Ein Mann schippt Schnee vor einem Auto.

Bei einem Unwetter ist der Weg zur Arbeit mit manchen Hindernissen versehen.

Muss ich bei einem Unwetter zur Arbeit fahren? Diese Frage mag sich manch Arbeitnehmer stellen, wenn wieder ein  Sturm durch das Land braust. Und die Antwort lautet, wie so oft bei rechtlichen Fragestellungen: „Grundsätzlich schon, aber …“.

Generell darf ein Arbeitnehmer bei Unwetter oder Sturm nicht zu Hause bleiben; für den Weg muss er mehr Zeit einplanen. Der Arbeitnehmer trägt hier das Wegerisiko, das heißt, er hat sicherzustellen, dass er pünktlich am vereinbarten Einsatzort ankommt. Erreicht der Sturm jedoch ein solches Ausmaß, dass aus meteorologischer Sicht davor gewarnt wird, auf die Straße zu gehen – etwa, weil überall umgeknickte Bäume liegen und Dächer abgedeckt werden – kann ein Fall von „begründeter Arbeitsverhinderung“ vorliegen, und der Arbeitnehmer kann der Arbeit fernbleiben. Dieses hat er aber unbedingt mitzuteilen und sollte auf Ausnahmetatbestände begrenzt bleiben. Eine Abmahnung darf wegen des Fernbleibens nicht ausgesprochen werden.

 

Verschneite Straße

Glatteis, Schnee und Unwetter machen es manchmal unmöglich, den Weg zur Arbeit anzutreten.

Wegerisiko einplanen

Tritt hingegen auf der Strecke beispielsweise regelmäßig ein Stau auf und kommt der Arbeitnehmer daher wiederholt zu spät, kann dies eine Abmahnung nach sich ziehen, da er das Wegerisiko trägt und mehr Zeit für die Anreise einzuplanen hat.

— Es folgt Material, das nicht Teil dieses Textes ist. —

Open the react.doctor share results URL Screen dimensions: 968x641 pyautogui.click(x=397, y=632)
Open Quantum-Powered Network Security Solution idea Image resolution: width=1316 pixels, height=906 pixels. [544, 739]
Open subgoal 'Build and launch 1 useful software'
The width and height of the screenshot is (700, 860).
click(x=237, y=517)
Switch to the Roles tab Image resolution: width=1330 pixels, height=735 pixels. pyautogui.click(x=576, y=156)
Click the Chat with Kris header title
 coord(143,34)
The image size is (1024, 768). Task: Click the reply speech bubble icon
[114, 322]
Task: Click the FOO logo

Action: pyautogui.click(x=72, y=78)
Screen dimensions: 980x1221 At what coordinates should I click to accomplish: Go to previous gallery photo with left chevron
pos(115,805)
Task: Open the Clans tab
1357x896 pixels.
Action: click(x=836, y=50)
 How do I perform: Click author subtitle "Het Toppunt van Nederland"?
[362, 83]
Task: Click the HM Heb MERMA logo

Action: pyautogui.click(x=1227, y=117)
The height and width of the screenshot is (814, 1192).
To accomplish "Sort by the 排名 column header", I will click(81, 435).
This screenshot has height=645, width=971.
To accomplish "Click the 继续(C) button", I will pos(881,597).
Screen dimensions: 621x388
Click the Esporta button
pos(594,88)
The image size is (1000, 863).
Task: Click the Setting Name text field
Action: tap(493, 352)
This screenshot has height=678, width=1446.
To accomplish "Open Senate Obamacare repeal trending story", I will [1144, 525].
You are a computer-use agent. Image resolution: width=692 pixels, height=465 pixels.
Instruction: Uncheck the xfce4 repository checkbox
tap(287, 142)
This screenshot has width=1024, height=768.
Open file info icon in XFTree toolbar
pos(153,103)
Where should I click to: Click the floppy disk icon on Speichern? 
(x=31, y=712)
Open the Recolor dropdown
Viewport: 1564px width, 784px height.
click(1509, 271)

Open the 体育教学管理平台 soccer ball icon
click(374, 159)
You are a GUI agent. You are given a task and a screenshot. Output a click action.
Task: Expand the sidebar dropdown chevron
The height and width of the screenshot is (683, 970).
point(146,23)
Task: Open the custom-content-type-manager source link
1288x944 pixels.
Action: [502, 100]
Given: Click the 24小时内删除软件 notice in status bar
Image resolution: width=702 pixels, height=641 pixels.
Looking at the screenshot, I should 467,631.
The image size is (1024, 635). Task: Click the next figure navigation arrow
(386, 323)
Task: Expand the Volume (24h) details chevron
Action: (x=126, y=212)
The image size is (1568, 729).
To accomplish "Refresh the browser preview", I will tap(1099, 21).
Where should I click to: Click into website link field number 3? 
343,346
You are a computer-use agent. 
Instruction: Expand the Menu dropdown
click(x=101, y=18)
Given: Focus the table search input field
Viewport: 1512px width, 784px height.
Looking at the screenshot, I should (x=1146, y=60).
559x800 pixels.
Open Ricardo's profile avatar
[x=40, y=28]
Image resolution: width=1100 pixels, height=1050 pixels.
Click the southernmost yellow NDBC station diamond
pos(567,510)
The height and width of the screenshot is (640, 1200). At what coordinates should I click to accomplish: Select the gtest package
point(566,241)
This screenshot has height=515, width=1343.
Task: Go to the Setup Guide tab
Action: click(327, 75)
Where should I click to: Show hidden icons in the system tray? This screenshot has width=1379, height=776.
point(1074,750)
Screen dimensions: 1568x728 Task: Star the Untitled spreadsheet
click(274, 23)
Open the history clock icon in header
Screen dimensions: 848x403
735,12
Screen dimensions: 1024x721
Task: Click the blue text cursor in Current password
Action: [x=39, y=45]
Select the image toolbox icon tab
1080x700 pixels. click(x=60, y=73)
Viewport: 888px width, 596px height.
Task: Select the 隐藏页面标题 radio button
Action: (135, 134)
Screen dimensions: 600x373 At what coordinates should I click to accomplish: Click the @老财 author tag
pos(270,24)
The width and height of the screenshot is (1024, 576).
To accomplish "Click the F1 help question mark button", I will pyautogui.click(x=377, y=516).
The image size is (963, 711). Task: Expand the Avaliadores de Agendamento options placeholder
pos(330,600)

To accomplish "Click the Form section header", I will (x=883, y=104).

„Bekomme ich denn trotzdem mein Gehalt?“, drängt sich nun als nächste Frage auf.

Gemäß Paragraf 616 BGB verliert der Arbeitnehmer seinen Anspruch auf Vergütung nicht dadurch, dass er für eine gewisse Zeit durch einen in seiner Person liegenden Grund ohne sein Verschulden an der Arbeit verhindert wird (subjektives Leistungshindernis). Kann der Arbeitnehmer also nicht zur Arbeit erscheinen, weil er beispielsweise erkrankt ist, hat er dennoch einen Anspruch auf Entgeltfortzahlung.

Objektives Leistungshindernis

Hinderungsgründe hingegen, die eine Vielzahl von Arbeitnehmern treffen können, wie eben auch ein Sturm, sind nicht erfasst, sie stellen ein objektives Leistungshindernis dar. Der Arbeitnehmer trägt damit das Wegerisiko auch bei Naturkatastrophen und hat keinen Vergütungsanspruch, wenn er nicht zur Arbeit gelangt.

Im Klartext: Macht das Wetter den Weg zur Arbeit unzumutbar, stellt dieses zwar eine begründete Arbeitsverhinderung dar, die ausgefallene Arbeitszeit ist aber nicht zu vergüten.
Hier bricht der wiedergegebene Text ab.